В тот же день началась выгрузка. Мы работали посменно на ручной лебедке, поднимая пачки груза, которые застрапливали в трюме грузчики-негры.
Было невыносимо жарко; сентябрь под восемнадцатым градусом южной широты стоит июля Южной Европы. Пот лил с нас ручьями, и боцман, которому чуть не каждый час приходилось ставить нам новое ведро воды, подцвеченной красным вином, говорил со злорадным смешком:
— Это не люди, а перегонные аппараты какие-то.
Вечером, несмотря на усталость, не имея гроша в кармане, я сошел на берег.
Полная луна, громадные деревья, небольшие белые дома странной архитектуры, с открытыми настежь дверями и окнами, одуряющий запах магнолий и еще каких-то цветов, толпа негров, одетых в штаны и рубашки из сине-белой полосатой материи, негритянки с пестрыми шалями на плечах… Испанцы или креолы под испанцев в строгих черных сюртуках, дамы в черных мантильях, монахи, подпоясанные веревкой, с пробритыми, блестящими на луне маковками, звенящие на каждом углу гитары, мандолины и банджо, пение и танцы на всех перекрестках…
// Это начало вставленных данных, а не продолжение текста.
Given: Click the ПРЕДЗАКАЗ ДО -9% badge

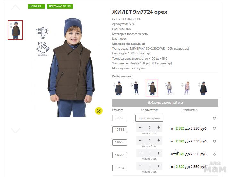Looking at the screenshot, I should pyautogui.click(x=60, y=6).
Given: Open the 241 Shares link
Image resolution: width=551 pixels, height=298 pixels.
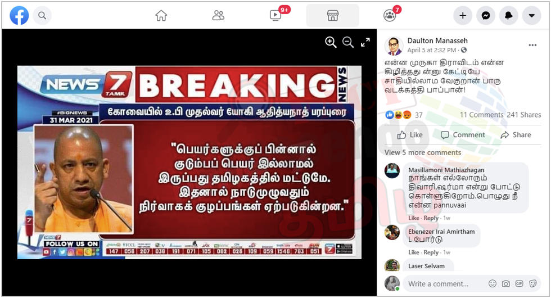Looking at the screenshot, I should click(523, 115).
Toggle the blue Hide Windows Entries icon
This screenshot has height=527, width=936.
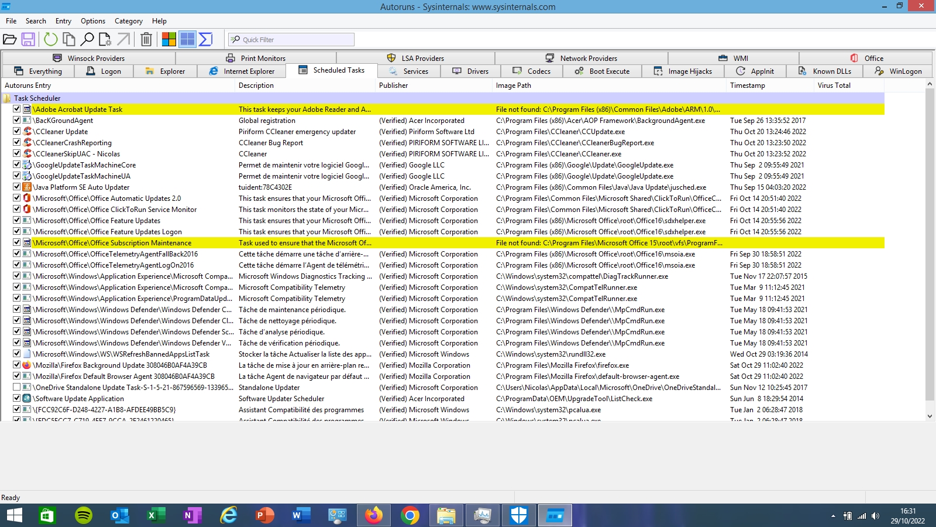click(187, 39)
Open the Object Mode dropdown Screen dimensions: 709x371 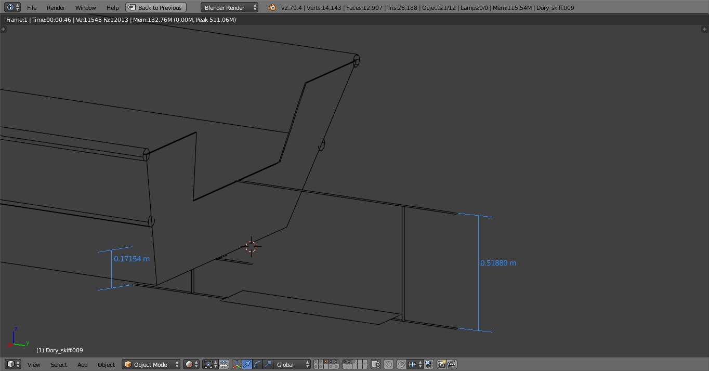[x=151, y=364]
Через несколько дней мы получили в счет жалованья по пять американских долларов и могли купить себе по крайней мере хоть табаку. Интересно продается табак в Вест-Индии: он свернут в сигары величиной с хорошую чайную колбасу, и от них крошат острым ножом и вешают, сколько вам нужно. Весь табак с фабрик выпускается в виде сигар для непосредственного куренья и для крошки. Табак великолепный — он родной брат гаванскому. Есть лучше и хуже выделанный, более тонкий, от концов листьев, и более грубый, от корешков, но по качеству весь табак почти одинаков.
В Сан-Доминго я в первый раз познакомился с тропическими фруктами: бананами, манго, папельмусами, папайями и ананасами. Больше всего мне понравились бананы и ананасы. Манго очень освежает в жару, но имеет привкус, напоминающий скипидар. Папельмусы грубы и требуют сахара, а папайи сладки, но безвкусны и неприятно пахнут.
Каторжная работа на лебедке, плохой стол, несмотря на стоянку в порту, издевательства, а порой и побои боцмана, наконец, грошовое жалованье, за которое нас наняли в Генуе, заставили двух матросов дезертировать с брига. Их искали с полицией, но не нашли: вероятно, они переправились на каком-нибудь местном суденышке в другой порт.